Verbraucher- und Rohstoffpreise

Eine wichtige Errungenschaft des Jahres 1995 war der Erhalt angemessener Preisstabilität in großen Teilen der Weltwirtschaft bei gleichzeitig fortgesetztem soliden Wirtschaftswachstum. Dieser Erfolg basierte auf der Entschlossenheit der Zentralbanken, inflationären Gefahren entgegenzutreten.

In den Industrieländern verhinderten die vorbeugenden Maßnahmen, die 1994 von den am weitesten im Wachstumszyklus fortgeschrittenen Ländern ergriffen worden waren, das Entstehen inflationärer Spannungen. So trugen in den Vereinigten Staaten moderate Lohnerhöhungen und ein geringerer Anstieg der Nicht-Lohnkosten dazu bei, die Inflation trotz der hohen Kapazitätsauslastung unter 3 % zu halten. In Kanada und Großbritannien stieg die Inflation zeitweise im Gefolge von Wechselkursabwertungen an, blieb aber ebenfalls niedrig. In den meisten der kontinentaleuropäischen Länder, einschließlich Deutschlands und Frankreichs, hielten weiterhin deutlich unterausgelastete Kapazitäten und in einigen Ländern auch Wechselkursaufwertungen den Preisauftrieb in Grenzen. In Italien stieg die Inflation allerdings infolge der fortgesetzten Schwäche der Lira und höherer indirekter Steuern auf über 5 %. In Japan kam es aufgrund des anhaltend niedrigen Wachstums und der Aufwertung des Yen zu moderaten Preisrückgängen.

In der Gruppe der Entwicklungsländer verzeichnete die Mehrzahl der Länder 1995 eine Abschwächung der Inflation; im Durchschnitt ging der Anstieg der Verbraucherpreise von 48 % im Jahre 1994 auf 20 % zurück. Der ausgeprägteste Inflationsrückgang war 1995 in der Westlichen Hemisphäre zu verzeichnen, und zwar von 224 % im Vorjahr auf 38 %. Dies ging im wesentlichen auf die dramatische Abschwächung der Inflation in Brasilien zurück, nachdem der Real-Plan 1994 zusammen mit einem umfassenden Stabilisierungsprogramm eingeführt wurde.
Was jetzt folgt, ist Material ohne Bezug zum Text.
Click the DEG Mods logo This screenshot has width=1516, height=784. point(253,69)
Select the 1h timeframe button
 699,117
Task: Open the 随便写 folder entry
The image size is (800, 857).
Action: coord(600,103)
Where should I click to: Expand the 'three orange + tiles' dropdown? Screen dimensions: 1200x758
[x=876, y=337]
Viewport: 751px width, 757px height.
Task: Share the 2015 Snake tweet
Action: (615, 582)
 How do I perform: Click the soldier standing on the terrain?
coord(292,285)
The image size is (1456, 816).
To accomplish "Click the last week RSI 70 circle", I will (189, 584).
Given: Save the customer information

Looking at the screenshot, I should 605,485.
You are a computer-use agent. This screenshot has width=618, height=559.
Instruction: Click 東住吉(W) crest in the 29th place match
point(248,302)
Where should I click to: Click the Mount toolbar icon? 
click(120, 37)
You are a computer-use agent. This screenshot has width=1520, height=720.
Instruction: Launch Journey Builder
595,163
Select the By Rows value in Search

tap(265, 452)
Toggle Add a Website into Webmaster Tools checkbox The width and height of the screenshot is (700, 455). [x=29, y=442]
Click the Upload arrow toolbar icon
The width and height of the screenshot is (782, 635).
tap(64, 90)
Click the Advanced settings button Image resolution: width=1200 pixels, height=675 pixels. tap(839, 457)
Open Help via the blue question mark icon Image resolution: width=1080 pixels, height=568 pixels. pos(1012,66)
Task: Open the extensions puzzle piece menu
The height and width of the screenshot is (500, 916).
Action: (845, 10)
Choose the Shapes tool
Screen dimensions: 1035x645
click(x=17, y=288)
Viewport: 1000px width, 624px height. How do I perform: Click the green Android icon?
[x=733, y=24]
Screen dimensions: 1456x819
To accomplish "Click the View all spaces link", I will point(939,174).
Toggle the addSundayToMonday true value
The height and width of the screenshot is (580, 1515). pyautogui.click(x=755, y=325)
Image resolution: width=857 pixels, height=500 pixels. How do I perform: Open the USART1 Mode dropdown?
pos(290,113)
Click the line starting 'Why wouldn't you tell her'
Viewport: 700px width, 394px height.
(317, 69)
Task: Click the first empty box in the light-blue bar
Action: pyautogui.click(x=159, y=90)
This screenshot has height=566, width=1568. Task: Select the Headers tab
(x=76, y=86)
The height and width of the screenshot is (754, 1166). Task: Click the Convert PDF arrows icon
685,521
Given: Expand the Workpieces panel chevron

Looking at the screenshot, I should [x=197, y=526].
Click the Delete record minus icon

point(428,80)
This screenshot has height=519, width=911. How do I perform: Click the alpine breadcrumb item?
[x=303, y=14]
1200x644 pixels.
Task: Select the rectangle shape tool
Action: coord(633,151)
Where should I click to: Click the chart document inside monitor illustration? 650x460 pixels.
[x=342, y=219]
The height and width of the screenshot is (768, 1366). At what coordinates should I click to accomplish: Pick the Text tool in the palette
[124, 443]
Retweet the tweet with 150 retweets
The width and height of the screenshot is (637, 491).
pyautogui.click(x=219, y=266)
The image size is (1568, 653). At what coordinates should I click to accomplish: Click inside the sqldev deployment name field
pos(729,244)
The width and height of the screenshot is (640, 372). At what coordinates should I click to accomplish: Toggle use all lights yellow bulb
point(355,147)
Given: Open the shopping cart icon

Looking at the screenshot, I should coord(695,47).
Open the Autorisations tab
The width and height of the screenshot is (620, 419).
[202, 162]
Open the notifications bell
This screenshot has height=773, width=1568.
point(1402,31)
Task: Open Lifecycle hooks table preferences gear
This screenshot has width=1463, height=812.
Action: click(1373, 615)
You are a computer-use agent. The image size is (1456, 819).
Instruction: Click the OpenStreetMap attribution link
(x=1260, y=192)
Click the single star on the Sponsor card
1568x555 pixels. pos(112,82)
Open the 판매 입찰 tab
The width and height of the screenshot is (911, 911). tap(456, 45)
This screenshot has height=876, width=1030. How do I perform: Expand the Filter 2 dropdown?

Auch fiel in Argentinien die Inflation 1995 weiter, auf das niedrigste Niveau seit mehr als 50 Jahren, und erreichte am Ende des Jahres auf Zwölfmonatsbasis gerechnet 1,6 %. Im Gegensatz dazu trug der starke Rückgang des Peso in Mexiko zu einem kräftigen Anstieg der Inflation im Jahre 1995 bei; die straffe Geld- und Finanzpolitik des Landes zielte darauf ab, eine angemessene Preisstabilität im Jahre 1996 wiederherzustellen. In einer Reihe afrikanischer Länder trugen verstärkte Stabilisierungsanstrengungen zu einem Rückgang der Inflation bei. In der CFA-Franc-Zone fiel die Inflation 1995 auf 15 %, nach dem Anstieg auf 28 % im Jahre 1994 im Gefolge der 50 % igen Währungsabwertung. In Asien schwächte sich die Inflation 1995 auf 11 % ab, aber Befürchtungen hinsichtlich einer Überhitzung bestanden in einer Reihe von Ländern fort. In der Region des Nahen Ostens und Europas war die Inflation in den meisten Ländern weiter-hin niedrig, wenngleich der Durchschnitt, vor allem aufgrund der Preisentwicklung in der Türkei, und, in geringerem Maße, der Islamischen Republik Iran, bei über 30 % blieb.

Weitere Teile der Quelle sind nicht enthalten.